Erica opened her mouth to say something else, and then thought better of it. She knew now that unless there were a miracle, she would never marry Marc, but sometimes miracles happened and there was still one day left.

“Aren't you going to argue about it?” asked Marc, looking still more surprised.

“No,” said Erica. The idea that if they were married, their children would be brought up as Jews had come as a shock, the worst shock Marc had given her so far, she realized. At the moment it did not seem to her to make much sense, and it was certainly going to take some getting used to, but to argue about it now struck her as just about as futile as stopping a film in the middle and proceeding to quarrel over what took place in the part neither of them had yet seen.

She said suddenly a moment later, “These children of ours would be brought up as both anyhow.”

“Why?”

“Because, darling,” she said patiently, “whether we like it or not, we're both.”

“Oh,” said Marc. He grinned, remarking, “I guess that stops me.”

“Temporarily,” said Erica, carefully putting out her cigarette.

He glanced at her but she said nothing more.

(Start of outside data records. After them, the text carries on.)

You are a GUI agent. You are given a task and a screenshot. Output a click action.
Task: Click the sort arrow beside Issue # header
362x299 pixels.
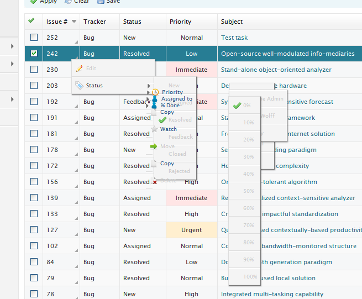point(74,22)
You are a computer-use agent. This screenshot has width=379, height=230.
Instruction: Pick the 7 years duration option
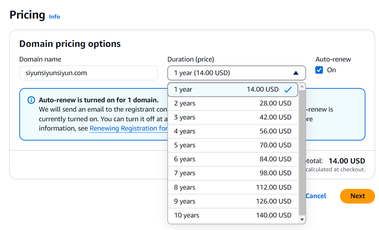point(233,173)
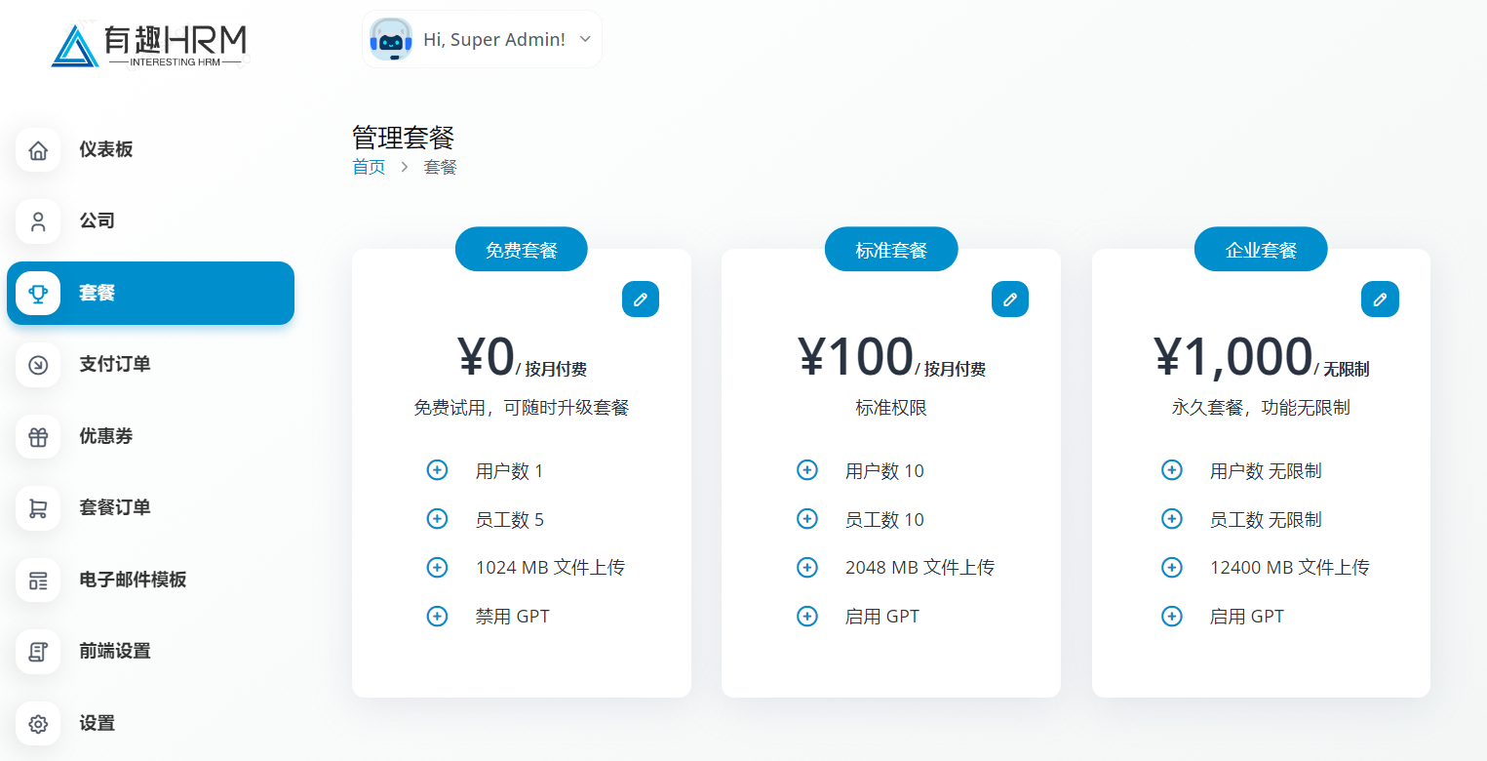This screenshot has height=761, width=1487.
Task: Click the shopping cart icon for 套餐订单
Action: [38, 508]
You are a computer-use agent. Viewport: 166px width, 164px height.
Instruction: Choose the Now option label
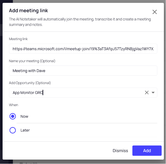tap(24, 116)
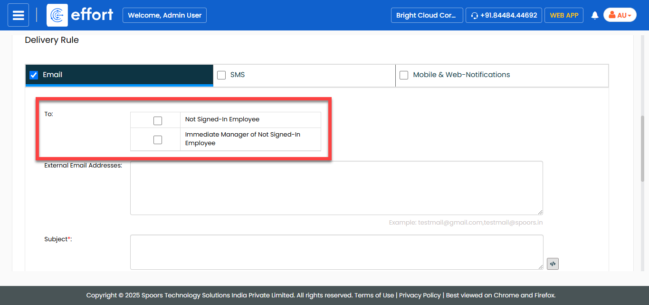Viewport: 649px width, 305px height.
Task: Enable the SMS checkbox
Action: click(221, 75)
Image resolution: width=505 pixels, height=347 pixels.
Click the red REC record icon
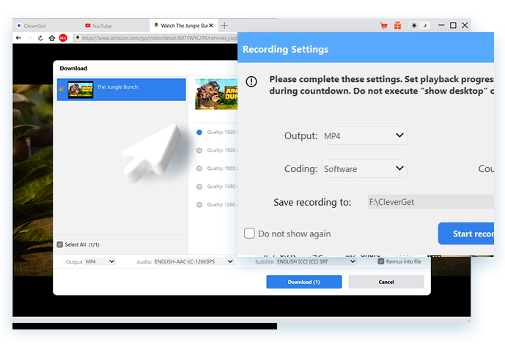[x=63, y=37]
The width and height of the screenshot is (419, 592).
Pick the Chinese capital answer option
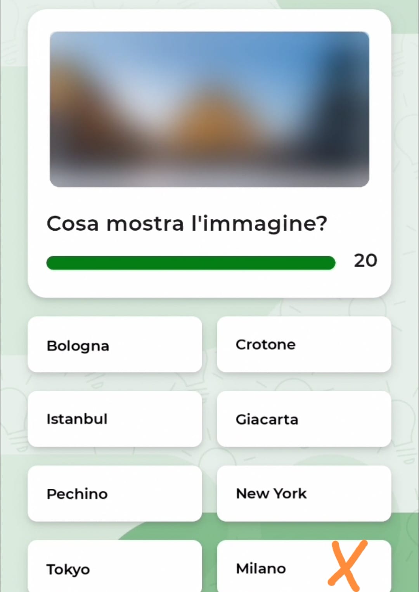pyautogui.click(x=114, y=493)
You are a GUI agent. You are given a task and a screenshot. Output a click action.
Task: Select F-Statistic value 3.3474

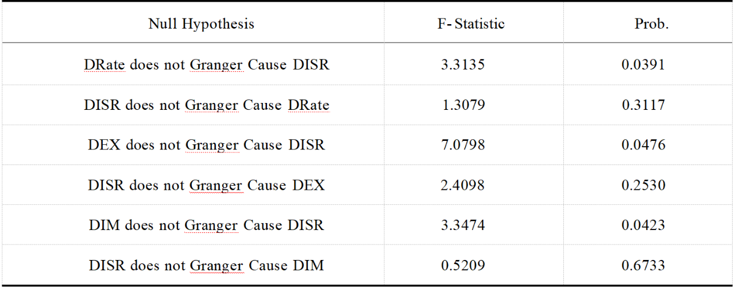click(463, 225)
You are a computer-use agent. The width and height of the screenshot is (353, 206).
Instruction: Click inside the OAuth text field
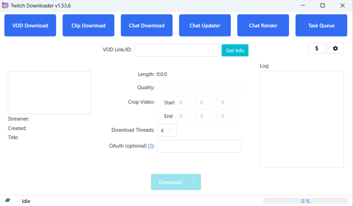click(x=199, y=146)
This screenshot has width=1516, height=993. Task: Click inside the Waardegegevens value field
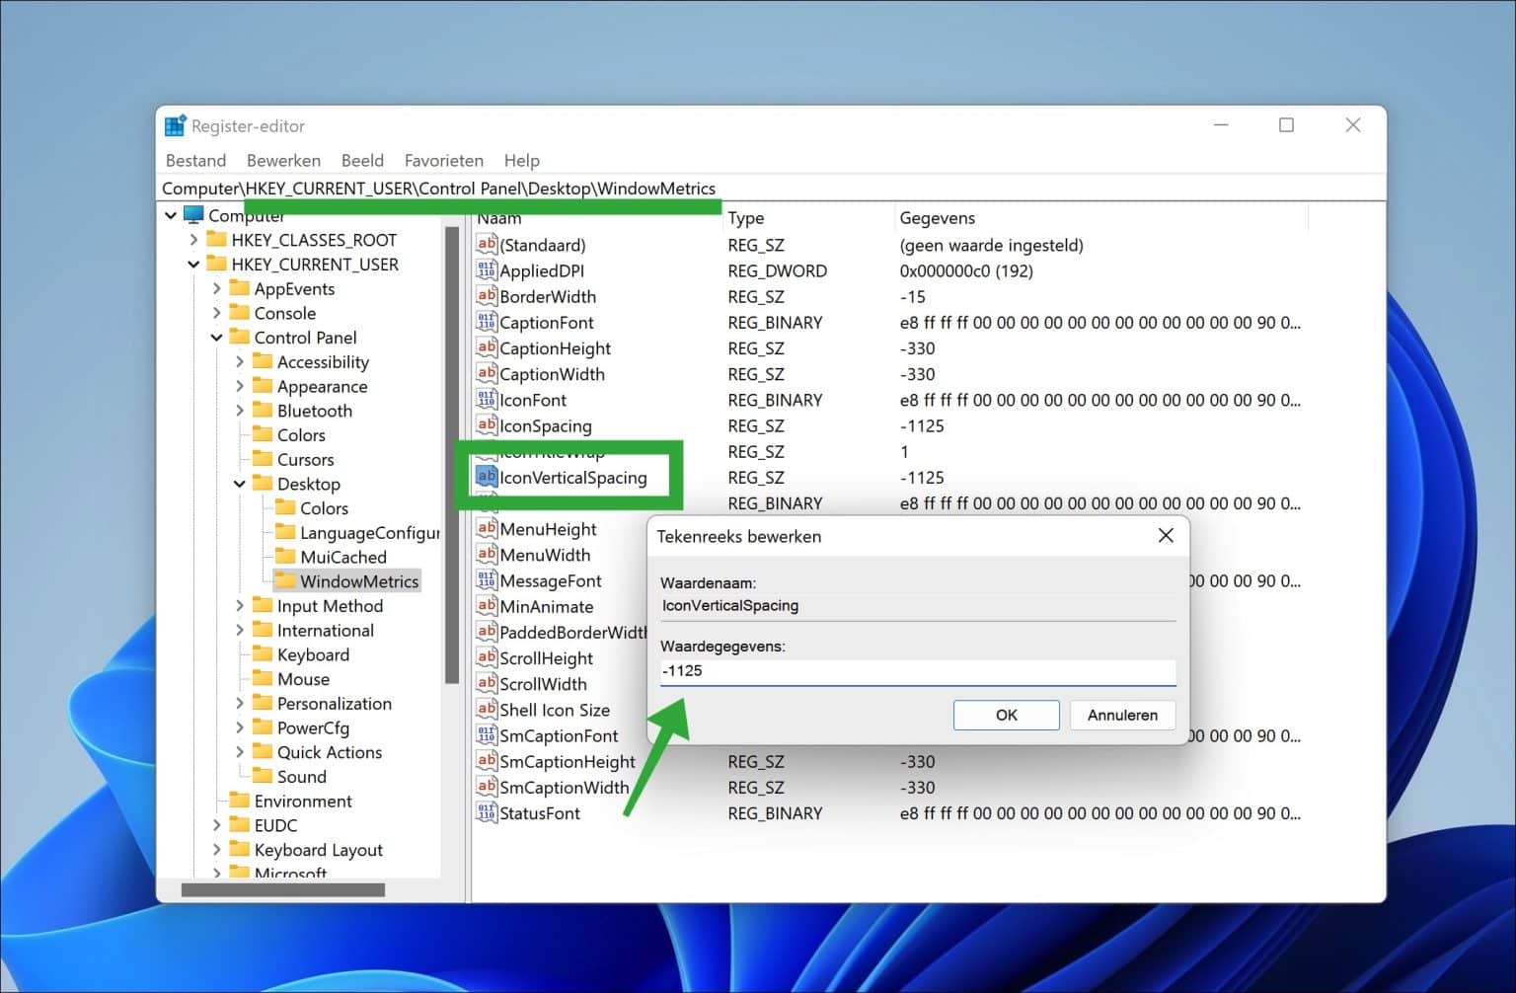[x=916, y=670]
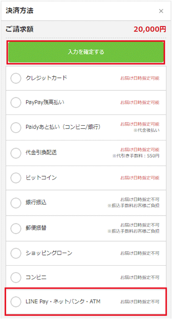The image size is (172, 319).
Task: Choose ビットコイン payment radio
Action: point(16,178)
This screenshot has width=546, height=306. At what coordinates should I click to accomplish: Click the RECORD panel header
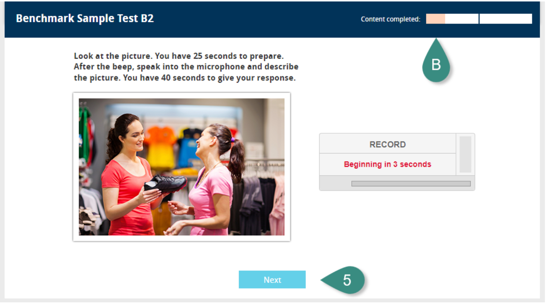click(388, 144)

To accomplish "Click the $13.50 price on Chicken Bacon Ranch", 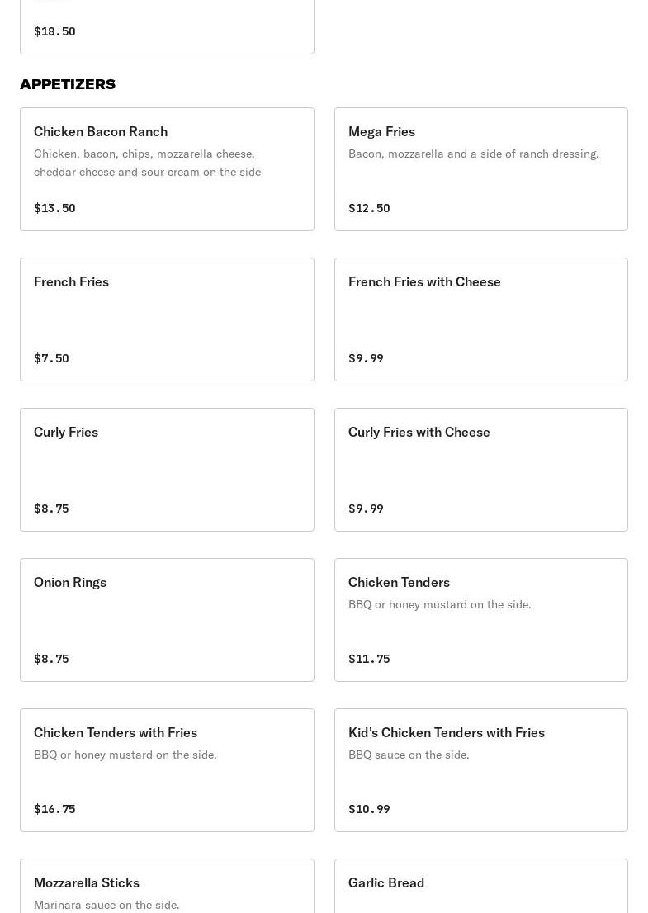I will coord(54,208).
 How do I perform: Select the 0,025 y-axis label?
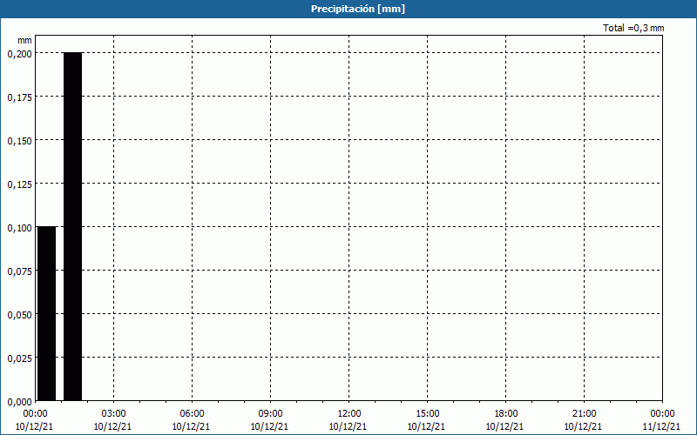coord(19,358)
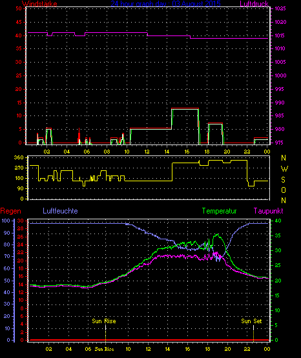This screenshot has height=358, width=301.
Task: Click the 12 hour tick under wind graph
Action: pyautogui.click(x=147, y=152)
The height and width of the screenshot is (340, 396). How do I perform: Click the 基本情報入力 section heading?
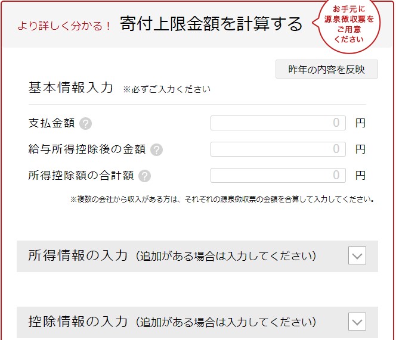[x=70, y=88]
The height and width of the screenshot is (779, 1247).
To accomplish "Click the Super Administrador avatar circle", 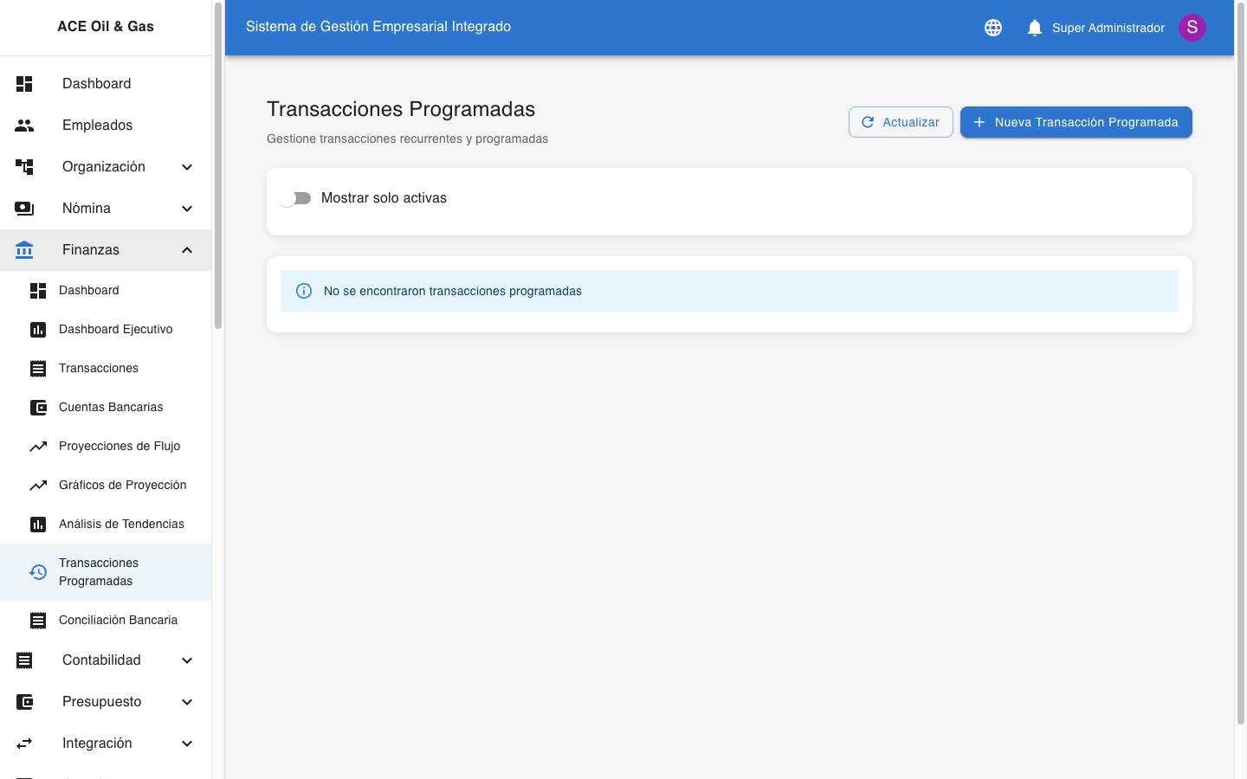I will [x=1192, y=27].
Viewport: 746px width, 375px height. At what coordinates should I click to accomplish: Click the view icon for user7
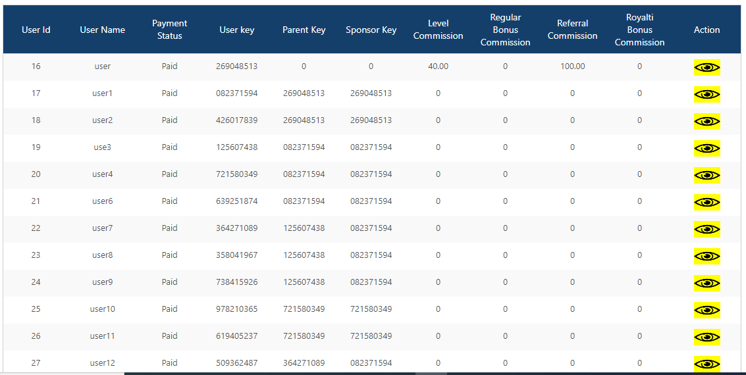tap(706, 230)
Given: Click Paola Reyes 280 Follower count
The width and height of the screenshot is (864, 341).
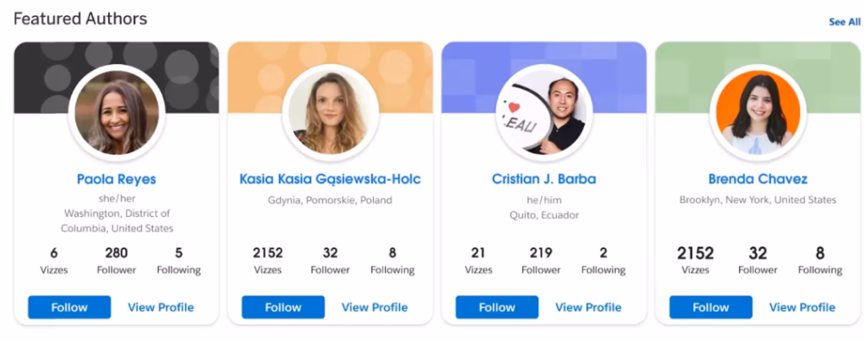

At the end of another silence he asked, “What did you mean when you said that you and your father were never going to get back to where you were before?”

“The whole basis of our relationship has gone. When I think of the way Charles and I used to be, it seems to me we were like those characters in cartoon comedies who run off a cliff and keep on running until they happen to look down and discover that the cliff isn't there any more, and then start to fall.”

With her eyes on a sumac flaming against the dark green of two young pines on the other side of the clearing, she said, “Well, we had a good run for our money, Charles and I. It took us longer than most people to find out that there wasn't anything underneath us.”

He was staring straight ahead of him with the rather bleak look which she had seen in his face at odd times ever since she had known him, only lately it had become much more frequent. It made him look older, not younger like his smile.

“My God, Eric, what a mess I've made of your life! I've taken you away from your family — I've even taken you away from your job.”

“Oh, damn my job,” said Erica. “I was sick to death of it anyway.”

“What are you going to do?”

“Join the Army, just like you.”

“Oh,” said Marc again. She knew that he still disliked the idea of women in uniform, and that he must dislike the idea of Erica in uniform still more, but all he said was, “Are you sure you want to?”